* YOUR INSTRUCTIONS:
Each line below from the one containing "Task: Select the 出击 indicator value label" through the one containing "This screenshot has height=428, width=544." is to be given again exactly, and no line outside that span.

* MATERIAL PROVIDED:

Segment Open

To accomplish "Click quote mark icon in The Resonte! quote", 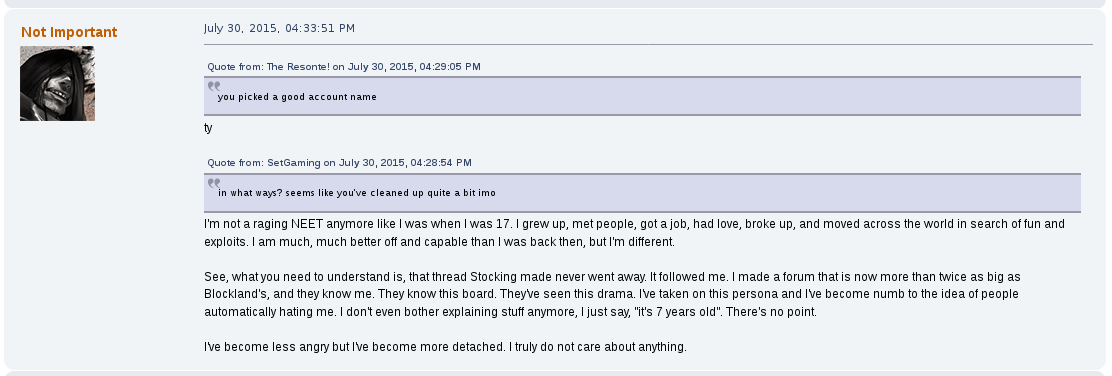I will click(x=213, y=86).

Segment Closed
Segment Open

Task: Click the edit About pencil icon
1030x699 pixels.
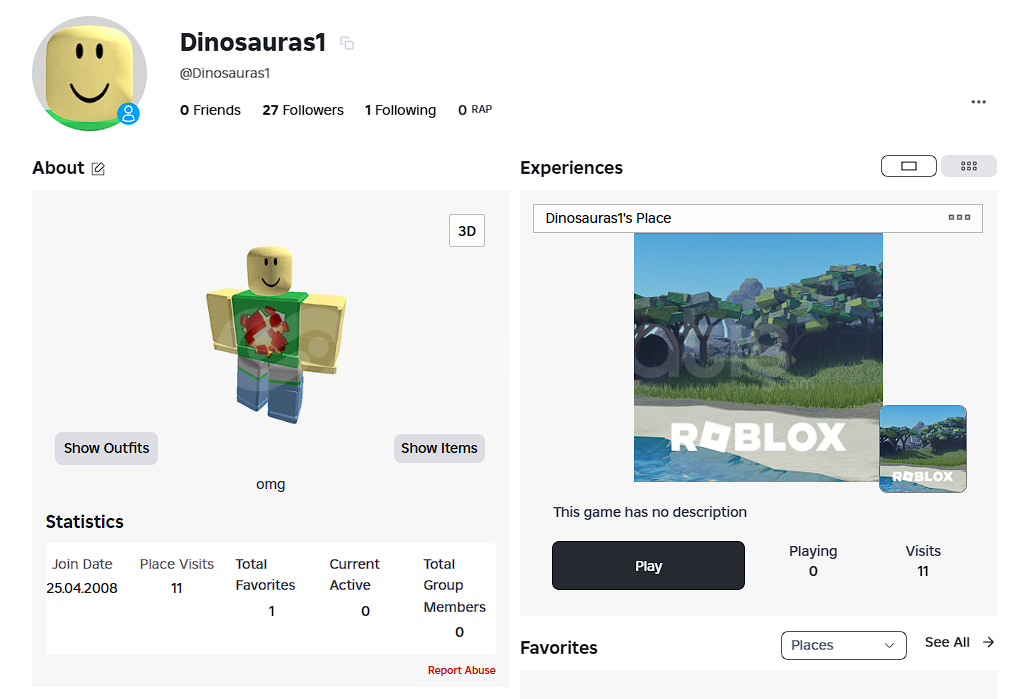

Segment Closed
Segment Open

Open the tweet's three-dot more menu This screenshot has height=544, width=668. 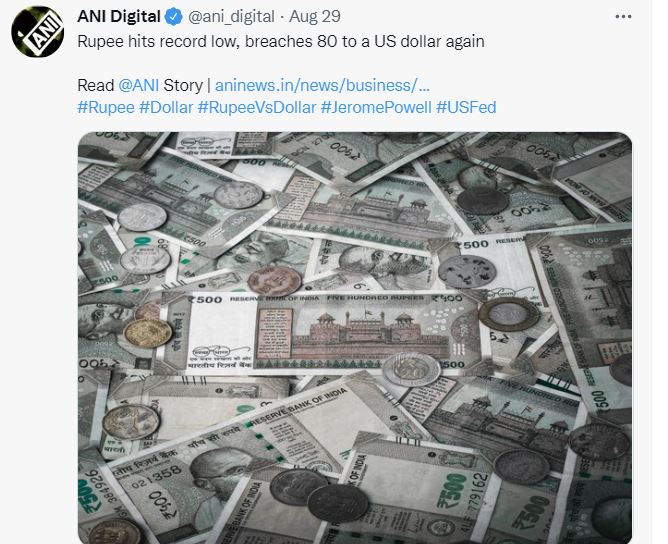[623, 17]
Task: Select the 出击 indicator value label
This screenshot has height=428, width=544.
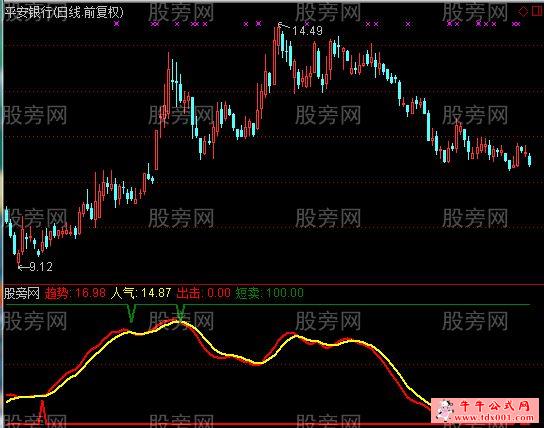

Segment Closed

* RESPONSE AREA:
Task: Select the 出击 indicator value label
This screenshot has height=428, width=544.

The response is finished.